# [Task]
When the word "coordinates" shows up in a line of the data below, copy that whole line.

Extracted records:
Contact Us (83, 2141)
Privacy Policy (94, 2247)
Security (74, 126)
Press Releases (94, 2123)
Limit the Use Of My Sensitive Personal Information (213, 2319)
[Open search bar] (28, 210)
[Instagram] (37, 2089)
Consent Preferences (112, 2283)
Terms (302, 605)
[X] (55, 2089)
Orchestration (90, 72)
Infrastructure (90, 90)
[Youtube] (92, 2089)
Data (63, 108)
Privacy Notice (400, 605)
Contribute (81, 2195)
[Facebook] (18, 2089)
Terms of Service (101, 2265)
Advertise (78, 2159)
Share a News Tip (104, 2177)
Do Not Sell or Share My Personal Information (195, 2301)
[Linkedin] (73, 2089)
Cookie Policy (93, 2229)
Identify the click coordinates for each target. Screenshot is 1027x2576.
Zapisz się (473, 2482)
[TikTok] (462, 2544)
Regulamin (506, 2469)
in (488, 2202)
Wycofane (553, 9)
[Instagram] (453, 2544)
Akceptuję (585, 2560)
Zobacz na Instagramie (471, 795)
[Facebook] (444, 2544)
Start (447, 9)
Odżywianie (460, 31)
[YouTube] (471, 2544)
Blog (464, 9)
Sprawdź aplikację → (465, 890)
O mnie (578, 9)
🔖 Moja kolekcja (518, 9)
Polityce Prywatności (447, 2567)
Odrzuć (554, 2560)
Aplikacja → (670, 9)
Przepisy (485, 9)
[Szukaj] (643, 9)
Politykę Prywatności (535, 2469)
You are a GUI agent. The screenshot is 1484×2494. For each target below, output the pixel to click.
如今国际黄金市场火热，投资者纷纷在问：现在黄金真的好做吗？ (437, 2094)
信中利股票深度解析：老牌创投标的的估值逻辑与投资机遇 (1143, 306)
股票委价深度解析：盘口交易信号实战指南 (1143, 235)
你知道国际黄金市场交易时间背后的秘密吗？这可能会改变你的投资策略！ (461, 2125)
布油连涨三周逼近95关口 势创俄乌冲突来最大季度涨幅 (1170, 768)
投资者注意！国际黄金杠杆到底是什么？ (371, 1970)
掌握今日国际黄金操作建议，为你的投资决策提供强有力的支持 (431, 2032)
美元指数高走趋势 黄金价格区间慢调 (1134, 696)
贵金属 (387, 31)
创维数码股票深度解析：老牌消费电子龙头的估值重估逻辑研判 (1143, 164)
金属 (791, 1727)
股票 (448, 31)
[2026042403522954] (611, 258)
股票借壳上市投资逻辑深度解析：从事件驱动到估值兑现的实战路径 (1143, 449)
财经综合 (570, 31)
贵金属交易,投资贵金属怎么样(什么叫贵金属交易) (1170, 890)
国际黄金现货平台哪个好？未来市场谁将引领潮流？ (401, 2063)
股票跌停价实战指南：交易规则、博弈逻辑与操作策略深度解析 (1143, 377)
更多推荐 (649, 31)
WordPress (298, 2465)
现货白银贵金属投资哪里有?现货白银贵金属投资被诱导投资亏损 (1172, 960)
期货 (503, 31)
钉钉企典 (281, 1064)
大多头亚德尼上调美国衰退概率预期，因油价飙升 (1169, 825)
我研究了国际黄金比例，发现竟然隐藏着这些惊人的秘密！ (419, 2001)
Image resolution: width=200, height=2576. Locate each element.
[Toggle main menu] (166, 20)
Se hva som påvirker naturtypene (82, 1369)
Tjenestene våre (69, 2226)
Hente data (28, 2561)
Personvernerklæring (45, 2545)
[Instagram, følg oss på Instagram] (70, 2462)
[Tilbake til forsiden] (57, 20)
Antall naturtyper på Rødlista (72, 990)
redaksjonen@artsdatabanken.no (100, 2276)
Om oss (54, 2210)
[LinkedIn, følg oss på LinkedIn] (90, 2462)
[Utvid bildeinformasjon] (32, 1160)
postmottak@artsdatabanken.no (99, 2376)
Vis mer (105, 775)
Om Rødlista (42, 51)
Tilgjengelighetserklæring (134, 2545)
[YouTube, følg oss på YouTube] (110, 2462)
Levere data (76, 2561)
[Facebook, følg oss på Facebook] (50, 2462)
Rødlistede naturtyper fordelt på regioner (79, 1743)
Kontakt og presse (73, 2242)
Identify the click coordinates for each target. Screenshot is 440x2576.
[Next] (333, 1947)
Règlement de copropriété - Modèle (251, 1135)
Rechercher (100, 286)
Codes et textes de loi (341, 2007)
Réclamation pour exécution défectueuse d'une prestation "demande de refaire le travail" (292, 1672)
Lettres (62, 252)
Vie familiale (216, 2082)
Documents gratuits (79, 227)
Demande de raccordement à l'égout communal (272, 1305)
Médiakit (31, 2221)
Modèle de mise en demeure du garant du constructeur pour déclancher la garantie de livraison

# [Task answer]
Identify the click coordinates for each target. Screenshot is 1027x2576.
Identify the click coordinates for each target. Screenshot is 440x2576.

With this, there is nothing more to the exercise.